DOCUMENT TEXT
· · · · · · ·

17. The system of claim 16, wherein ranking the prevalence levels are arranged from the most common to the least common occurrence.

18. The system of claim 16, wherein the alphabet letter sounds comprises 87 sounds for the 26 alphabet letters of the English language.

19. The system of claim 18, wherein the 87 sounds further comprises the pronunciations: a. A, a, o, u, e, O, i, and ow for alphabet letter “a”; b. b for alphabet letter “b”; c. k, s, ch and sh for the alphabet letter “c”; d. d, t, and j for the alphabet letter “d”; e. E, e, oo, u, U, A, i, O, and o for the alphabet letter “e”; f. f and v for the alphabet letter “f”; g. g, j, f, and sh for the alphabet letter “g”; h. h for the alphabet letter “h”; i. I, i, E, y, and a for the alphabet letter “i”; j. j for the alphabet letter “j”; k. k for the alphabet letter “k”; l. l, and r for the alphabet letter “l”; m. m for the alphabet letter “m”; n. n, ng, and ny for the alphabet letter “n”; o. O, o, oo, u, ooh, ow, I, oi, and w for the alphabet letter “o”; p. p and f for the alphabet letter “p”; q. k for the alphabet letter “q”; r. r for the alphabet letter “r”; s. s, z, sh, and sh for the alphabet letter “s”; t. t, th, th, ch, and sh for the alphabet letter “t”; u. U, u, oo, w, ooh, A, and i for the alphabet letter “u”; v. v for the alphabet letter “v”; w. w and wh for the alphabet letter “w”; x. ks, z, ksh, and gsh for the alphabet letter “x”; y. I, i, E and y for the alphabet letter “y”, and z. z and ts for the alphabet letter “z”.

· · · · · · ·

REQUIREMENT A
Print the patent claims in full, reproducing every line without changes.
The patent claims and the records below them come from separate, unrelated sources.

Records of locating words and interface elements
· · · · · · ·

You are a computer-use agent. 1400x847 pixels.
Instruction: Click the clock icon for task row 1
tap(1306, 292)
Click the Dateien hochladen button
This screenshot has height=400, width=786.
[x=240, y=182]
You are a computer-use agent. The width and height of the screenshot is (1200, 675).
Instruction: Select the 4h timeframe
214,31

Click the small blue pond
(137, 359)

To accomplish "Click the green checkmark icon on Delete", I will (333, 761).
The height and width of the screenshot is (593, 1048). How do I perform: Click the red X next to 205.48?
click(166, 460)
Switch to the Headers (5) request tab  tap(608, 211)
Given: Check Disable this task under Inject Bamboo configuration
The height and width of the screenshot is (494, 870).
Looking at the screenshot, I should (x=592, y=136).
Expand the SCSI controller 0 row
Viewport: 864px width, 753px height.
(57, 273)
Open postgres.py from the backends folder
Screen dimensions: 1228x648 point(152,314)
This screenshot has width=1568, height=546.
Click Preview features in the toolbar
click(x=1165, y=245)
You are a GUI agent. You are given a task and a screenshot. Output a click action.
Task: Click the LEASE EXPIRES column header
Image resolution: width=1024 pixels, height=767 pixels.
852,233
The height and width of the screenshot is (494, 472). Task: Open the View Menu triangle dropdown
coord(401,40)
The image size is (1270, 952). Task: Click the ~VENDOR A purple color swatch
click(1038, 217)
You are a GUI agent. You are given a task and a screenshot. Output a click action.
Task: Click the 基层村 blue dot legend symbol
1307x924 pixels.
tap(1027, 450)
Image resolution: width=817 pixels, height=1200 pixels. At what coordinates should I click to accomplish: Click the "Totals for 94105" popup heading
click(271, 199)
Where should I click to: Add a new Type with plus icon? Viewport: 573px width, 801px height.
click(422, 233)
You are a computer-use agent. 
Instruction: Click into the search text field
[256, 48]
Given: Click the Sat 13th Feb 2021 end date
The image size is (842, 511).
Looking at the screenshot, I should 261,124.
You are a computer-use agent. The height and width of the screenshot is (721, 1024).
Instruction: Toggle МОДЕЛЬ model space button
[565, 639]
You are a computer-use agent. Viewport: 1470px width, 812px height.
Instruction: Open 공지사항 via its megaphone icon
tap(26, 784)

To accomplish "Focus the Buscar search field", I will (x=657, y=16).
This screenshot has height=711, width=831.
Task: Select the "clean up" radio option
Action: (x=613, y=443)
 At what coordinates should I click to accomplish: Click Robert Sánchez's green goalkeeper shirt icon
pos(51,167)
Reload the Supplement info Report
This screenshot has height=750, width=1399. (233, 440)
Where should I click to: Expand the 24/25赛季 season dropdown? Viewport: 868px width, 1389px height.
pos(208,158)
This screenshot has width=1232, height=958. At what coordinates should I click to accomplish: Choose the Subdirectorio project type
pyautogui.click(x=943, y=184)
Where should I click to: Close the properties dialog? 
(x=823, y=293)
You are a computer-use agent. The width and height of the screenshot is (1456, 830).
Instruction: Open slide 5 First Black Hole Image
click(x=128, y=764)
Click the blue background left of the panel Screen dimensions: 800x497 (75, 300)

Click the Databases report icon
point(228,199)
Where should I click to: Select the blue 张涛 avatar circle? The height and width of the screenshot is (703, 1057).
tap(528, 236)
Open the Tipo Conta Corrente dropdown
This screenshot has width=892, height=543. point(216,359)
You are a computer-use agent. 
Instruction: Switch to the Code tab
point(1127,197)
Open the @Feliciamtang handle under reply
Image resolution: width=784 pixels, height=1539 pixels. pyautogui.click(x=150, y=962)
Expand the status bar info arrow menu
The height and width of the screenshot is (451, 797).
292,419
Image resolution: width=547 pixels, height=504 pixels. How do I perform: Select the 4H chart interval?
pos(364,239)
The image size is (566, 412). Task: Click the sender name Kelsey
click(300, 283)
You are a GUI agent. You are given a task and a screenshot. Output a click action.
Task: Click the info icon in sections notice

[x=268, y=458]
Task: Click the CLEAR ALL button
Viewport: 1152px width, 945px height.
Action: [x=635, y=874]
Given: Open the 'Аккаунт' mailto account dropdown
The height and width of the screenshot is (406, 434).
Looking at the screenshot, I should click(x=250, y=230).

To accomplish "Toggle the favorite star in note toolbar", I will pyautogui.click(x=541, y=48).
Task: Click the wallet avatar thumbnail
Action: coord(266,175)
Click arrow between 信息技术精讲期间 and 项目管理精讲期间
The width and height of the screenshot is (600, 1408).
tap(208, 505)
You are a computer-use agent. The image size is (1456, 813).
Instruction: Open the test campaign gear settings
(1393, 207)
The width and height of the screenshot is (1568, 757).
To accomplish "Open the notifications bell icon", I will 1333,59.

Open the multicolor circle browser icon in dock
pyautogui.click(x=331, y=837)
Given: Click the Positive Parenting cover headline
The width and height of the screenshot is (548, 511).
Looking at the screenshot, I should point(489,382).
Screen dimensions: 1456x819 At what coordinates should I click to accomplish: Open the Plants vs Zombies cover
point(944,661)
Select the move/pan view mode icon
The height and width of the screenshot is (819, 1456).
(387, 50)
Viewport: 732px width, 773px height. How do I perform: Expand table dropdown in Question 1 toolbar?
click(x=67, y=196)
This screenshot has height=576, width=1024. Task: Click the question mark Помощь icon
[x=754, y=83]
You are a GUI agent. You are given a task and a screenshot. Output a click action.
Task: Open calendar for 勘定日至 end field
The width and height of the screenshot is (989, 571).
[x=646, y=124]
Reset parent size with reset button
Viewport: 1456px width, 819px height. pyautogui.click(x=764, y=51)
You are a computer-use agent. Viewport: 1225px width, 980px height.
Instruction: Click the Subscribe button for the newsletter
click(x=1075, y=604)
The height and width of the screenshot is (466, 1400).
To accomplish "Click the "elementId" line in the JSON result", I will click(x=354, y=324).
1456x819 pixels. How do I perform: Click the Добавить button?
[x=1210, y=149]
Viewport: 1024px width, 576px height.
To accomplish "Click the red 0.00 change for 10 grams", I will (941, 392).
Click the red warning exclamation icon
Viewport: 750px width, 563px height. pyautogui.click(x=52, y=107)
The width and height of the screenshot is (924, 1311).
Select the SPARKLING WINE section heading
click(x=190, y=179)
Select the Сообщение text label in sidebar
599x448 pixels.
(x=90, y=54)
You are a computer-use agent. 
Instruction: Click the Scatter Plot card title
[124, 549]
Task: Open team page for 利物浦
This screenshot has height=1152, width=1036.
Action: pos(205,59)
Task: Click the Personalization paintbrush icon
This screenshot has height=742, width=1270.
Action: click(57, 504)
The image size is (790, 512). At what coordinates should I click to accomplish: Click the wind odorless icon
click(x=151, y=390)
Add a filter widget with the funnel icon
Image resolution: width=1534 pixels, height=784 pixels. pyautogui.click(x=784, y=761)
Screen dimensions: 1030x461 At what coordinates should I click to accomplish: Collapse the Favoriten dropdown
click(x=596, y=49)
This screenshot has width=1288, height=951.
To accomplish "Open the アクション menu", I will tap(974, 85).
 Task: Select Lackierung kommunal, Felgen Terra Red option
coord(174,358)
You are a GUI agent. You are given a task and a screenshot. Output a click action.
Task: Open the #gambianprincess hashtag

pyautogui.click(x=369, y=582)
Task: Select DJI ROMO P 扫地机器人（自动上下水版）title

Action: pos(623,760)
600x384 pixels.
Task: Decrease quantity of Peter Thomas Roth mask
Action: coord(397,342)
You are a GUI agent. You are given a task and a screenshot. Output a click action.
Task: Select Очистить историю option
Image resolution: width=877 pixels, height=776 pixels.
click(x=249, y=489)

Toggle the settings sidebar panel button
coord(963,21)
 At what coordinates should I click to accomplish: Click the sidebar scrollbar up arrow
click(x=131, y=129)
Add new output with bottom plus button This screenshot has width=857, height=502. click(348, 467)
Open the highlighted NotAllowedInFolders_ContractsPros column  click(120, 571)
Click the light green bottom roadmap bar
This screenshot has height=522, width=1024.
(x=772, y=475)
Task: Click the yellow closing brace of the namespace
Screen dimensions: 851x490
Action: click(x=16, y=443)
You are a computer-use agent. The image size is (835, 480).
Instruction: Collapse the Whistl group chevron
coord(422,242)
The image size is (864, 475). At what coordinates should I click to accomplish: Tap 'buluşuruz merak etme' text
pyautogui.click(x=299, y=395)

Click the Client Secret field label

· · · · · · ·

REQUIREMENT B
Output the records verbatim, starting with the line that contains "The image size is (864, 475)." and continuing through the end of the records, with both ends included.

WORKED SOLUTION A
17. The system of claim 16, wherein ranking the prevalence levels are arranged from the most common to the least common occurrence.

18. The system of claim 16, wherein the alphabet letter sounds comprises 87 sounds for the 26 alphabet letters of the English language.

19. The system of claim 18, wherein the 87 sounds further comprises the pronunciations: a. A, a, o, u, e, O, i, and ow for alphabet letter “a”; b. b for alphabet letter “b”; c. k, s, ch and sh for the alphabet letter “c”; d. d, t, and j for the alphabet letter “d”; e. E, e, oo, u, U, A, i, O, and o for the alphabet letter “e”; f. f and v for the alphabet letter “f”; g. g, j, f, and sh for the alphabet letter “g”; h. h for the alphabet letter “h”; i. I, i, E, y, and a for the alphabet letter “i”; j. j for the alphabet letter “j”; k. k for the alphabet letter “k”; l. l, and r for the alphabet letter “l”; m. m for the alphabet letter “m”; n. n, ng, and ny for the alphabet letter “n”; o. O, o, oo, u, ooh, ow, I, oi, and w for the alphabet letter “o”; p. p and f for the alphabet letter “p”; q. k for the alphabet letter “q”; r. r for the alphabet letter “r”; s. s, z, sh, and sh for the alphabet letter “s”; t. t, th, th, ch, and sh for the alphabet letter “t”; u. U, u, oo, w, ooh, A, and i for the alphabet letter “u”; v. v for the alphabet letter “v”; w. w and wh for the alphabet letter “w”; x. ks, z, ksh, and gsh for the alphabet letter “x”; y. I, i, E and y for the alphabet letter “y”, and z. z and ts for the alphabet letter “z”.

WORKED SOLUTION B
The image size is (864, 475). At what coordinates should I click to accomplish: Tap 'buluşuruz merak etme' text
pyautogui.click(x=299, y=395)

Click the Client Secret field label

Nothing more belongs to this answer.